Abstract
Several factors have amplified concern about the possibility that antidepressant medication may contribute to induction of pediatric mania. These include the high rate of antidepressant medication prescription, the recent surge in the rate of diagnosis of pediatric bipolar disorder in the USA, and a growing number of case reports and clinical studies showing coincidence of manic symptoms with antidepressant pharmacotherapy in both youths and adults. However, the question of how medications and manic symptoms might be related is complicated, and decisive research studies with rigorous designs for evaluating the issues have not been published. The situation makes it difficult for practitioners to make good, evidence-based decisions. The scientific literature is ambiguous, and the stakes are high. We review the extant literature, offer seven different conceptual models of how medication and mania might be related, and comment on the evidence and clinical implications of each.

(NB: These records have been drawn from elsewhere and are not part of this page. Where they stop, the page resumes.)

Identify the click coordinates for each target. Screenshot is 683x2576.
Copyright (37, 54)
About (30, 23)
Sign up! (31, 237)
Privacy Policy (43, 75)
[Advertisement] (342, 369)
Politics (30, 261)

Financial & competing interests disclosure
This research was partly supported by NIH R01 MH 69774 (Soares), RR 20571 (Soares), as well as NIH R01 MH066647 (Youngstrom). Megan F Joseph, MA, and Eric A Youngstrom, PhD, have no financial relationships with any pharmaceutical company. Jair Soares, MD, is on the speaker‘s bureau at Eli Lilly and AstraZeneca, is a consultant for Organon and Shire, and receives grant funding from Pfizer and GlaxoSmithKline. The authors have no other relevant affiliations or financial involvement with any organization or entity with a financial interest in or financial conflict with the subject matter or materials discussed in the manuscript apart from those disclosed.
No writing assistance was utilized in the production of this manuscript.